▸ EXERCISE DATA
——

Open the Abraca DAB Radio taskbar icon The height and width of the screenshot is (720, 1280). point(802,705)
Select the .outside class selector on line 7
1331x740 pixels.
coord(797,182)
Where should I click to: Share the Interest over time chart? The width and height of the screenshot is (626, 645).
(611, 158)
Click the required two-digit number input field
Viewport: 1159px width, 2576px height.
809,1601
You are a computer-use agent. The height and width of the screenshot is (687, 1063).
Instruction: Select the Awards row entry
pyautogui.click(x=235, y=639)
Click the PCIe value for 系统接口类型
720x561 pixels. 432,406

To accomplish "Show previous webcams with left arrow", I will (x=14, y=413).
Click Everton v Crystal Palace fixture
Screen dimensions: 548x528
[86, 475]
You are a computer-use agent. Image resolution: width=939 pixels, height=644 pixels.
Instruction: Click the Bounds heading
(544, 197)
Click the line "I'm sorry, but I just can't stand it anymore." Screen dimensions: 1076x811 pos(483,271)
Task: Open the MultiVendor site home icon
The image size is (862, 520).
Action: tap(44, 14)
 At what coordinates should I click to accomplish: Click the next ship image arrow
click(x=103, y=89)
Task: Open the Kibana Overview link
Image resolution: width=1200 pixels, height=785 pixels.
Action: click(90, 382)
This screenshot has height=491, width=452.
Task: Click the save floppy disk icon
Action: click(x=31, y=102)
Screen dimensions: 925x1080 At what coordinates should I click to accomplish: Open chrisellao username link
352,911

——

▸ PROBLEM TO SOLVE
In the entries above, count the lines that include "computer" and write nothing but that number.

▸ WRITTEN SOLUTION
2